Element and text position data
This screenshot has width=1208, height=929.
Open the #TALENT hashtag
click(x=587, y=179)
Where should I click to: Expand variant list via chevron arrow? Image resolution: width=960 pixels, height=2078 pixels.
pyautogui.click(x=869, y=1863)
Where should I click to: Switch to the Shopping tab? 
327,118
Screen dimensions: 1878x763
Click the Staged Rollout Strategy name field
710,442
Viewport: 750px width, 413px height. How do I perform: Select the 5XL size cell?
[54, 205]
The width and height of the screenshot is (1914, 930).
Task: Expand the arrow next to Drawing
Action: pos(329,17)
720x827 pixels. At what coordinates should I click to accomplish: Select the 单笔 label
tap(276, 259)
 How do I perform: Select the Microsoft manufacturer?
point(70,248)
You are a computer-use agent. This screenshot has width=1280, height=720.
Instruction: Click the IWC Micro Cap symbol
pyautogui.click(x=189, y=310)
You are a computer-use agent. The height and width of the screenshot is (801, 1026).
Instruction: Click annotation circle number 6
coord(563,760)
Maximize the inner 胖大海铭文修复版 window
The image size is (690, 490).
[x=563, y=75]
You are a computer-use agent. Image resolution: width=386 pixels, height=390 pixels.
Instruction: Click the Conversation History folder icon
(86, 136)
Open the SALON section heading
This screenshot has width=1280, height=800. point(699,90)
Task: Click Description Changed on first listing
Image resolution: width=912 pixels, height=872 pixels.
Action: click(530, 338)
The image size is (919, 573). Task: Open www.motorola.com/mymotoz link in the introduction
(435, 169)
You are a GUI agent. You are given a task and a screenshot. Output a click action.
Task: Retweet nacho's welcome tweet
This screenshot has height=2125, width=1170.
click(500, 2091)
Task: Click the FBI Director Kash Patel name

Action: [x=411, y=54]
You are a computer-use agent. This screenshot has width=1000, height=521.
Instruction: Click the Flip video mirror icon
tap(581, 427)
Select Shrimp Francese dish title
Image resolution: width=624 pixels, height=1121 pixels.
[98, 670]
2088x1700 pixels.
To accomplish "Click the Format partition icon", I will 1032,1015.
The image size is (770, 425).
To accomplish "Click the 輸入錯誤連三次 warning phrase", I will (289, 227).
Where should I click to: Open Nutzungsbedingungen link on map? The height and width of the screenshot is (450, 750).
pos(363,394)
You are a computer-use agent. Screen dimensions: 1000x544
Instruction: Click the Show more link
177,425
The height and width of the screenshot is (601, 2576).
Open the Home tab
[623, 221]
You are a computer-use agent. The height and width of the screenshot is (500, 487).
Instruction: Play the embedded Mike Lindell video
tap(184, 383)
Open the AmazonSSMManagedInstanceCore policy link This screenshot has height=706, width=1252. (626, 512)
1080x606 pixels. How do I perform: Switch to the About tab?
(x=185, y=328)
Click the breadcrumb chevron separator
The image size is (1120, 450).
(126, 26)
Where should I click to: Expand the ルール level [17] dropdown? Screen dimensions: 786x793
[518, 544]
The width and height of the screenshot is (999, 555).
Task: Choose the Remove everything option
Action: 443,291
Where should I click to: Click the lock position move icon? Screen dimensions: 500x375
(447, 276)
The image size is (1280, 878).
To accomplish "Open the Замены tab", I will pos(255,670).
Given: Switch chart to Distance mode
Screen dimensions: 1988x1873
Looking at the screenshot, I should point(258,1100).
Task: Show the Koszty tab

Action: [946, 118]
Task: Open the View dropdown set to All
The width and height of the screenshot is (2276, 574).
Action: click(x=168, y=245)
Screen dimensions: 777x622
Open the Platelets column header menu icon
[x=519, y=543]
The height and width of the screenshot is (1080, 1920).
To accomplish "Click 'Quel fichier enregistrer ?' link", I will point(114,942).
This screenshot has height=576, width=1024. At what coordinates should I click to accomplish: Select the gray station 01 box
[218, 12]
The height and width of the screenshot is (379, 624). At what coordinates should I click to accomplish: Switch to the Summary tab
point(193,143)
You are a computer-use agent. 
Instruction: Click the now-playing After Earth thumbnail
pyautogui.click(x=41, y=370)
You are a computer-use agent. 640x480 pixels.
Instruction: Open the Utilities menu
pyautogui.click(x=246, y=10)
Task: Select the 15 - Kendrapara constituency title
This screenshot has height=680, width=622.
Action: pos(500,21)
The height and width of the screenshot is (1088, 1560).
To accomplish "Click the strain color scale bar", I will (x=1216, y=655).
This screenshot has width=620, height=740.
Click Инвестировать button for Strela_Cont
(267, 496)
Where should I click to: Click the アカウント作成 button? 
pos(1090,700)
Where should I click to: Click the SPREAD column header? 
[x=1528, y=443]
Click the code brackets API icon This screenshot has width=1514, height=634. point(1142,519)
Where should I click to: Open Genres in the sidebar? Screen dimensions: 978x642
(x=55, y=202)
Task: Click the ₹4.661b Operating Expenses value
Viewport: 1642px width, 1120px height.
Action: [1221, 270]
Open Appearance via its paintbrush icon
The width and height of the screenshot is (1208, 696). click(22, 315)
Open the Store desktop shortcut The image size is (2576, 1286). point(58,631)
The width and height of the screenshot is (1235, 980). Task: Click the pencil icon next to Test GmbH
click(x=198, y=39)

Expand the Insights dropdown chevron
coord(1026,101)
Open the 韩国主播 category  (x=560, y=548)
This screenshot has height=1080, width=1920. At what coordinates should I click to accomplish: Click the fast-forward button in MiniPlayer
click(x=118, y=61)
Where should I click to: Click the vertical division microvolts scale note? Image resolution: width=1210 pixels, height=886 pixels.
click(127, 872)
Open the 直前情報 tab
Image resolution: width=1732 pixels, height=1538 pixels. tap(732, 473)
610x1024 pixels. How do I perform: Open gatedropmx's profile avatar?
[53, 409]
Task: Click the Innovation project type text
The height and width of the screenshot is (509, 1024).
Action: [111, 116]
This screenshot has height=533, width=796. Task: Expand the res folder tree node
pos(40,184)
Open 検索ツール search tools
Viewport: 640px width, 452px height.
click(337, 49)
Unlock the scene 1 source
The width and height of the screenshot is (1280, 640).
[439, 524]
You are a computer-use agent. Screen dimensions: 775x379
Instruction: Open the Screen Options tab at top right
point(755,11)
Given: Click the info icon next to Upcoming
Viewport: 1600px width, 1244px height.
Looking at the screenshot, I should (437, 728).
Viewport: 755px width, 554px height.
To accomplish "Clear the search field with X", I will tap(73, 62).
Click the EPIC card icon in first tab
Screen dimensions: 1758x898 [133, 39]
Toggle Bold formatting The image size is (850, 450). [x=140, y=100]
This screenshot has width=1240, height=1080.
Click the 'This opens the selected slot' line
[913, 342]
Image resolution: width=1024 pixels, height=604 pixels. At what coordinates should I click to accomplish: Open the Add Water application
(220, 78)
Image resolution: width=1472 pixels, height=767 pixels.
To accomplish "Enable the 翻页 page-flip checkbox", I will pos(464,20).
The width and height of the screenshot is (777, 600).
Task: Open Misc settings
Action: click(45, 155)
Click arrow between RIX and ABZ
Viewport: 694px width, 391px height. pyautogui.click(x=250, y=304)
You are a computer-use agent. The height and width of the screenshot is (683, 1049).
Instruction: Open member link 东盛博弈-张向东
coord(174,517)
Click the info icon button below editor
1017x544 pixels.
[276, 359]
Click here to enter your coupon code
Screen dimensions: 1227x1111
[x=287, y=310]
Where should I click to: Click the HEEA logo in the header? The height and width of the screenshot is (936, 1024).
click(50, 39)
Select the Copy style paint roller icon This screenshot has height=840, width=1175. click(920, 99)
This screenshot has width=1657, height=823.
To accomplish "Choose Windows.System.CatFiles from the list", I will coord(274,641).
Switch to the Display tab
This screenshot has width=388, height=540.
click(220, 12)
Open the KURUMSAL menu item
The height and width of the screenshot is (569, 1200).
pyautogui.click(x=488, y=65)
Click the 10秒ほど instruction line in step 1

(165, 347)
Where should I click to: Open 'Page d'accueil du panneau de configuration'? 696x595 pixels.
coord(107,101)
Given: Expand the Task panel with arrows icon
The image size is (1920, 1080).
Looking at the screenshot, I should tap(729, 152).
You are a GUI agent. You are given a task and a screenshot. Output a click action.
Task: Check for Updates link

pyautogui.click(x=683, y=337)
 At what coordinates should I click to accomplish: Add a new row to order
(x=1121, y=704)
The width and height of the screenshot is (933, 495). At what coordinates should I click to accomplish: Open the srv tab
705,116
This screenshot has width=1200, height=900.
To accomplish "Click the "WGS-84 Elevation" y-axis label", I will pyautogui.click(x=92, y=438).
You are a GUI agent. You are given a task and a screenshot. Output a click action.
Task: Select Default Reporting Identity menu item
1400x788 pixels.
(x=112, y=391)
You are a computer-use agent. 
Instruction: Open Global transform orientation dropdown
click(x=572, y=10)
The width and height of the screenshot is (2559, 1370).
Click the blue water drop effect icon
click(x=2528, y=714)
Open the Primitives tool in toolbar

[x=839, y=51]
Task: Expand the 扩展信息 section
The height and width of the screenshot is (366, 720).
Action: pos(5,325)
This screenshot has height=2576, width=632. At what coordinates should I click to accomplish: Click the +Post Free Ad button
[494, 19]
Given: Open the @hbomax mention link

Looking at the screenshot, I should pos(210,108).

▶ _Exercise goal_: Copy out the lines starting at the one containing "You are a computer-use agent. 640x480 pixels." and ending after the one containing "Action: pos(500,21)", with every line kept. Lower each coordinate in the answers by 47.

▶ _Result of the exercise_:
You are a computer-use agent. 640x480 pixels.
Instruction: Open the Utilities menu
pyautogui.click(x=199, y=-37)
Task: Select the 15 - Kendrapara constituency title
This screenshot has height=680, width=622.
Action: pos(453,-26)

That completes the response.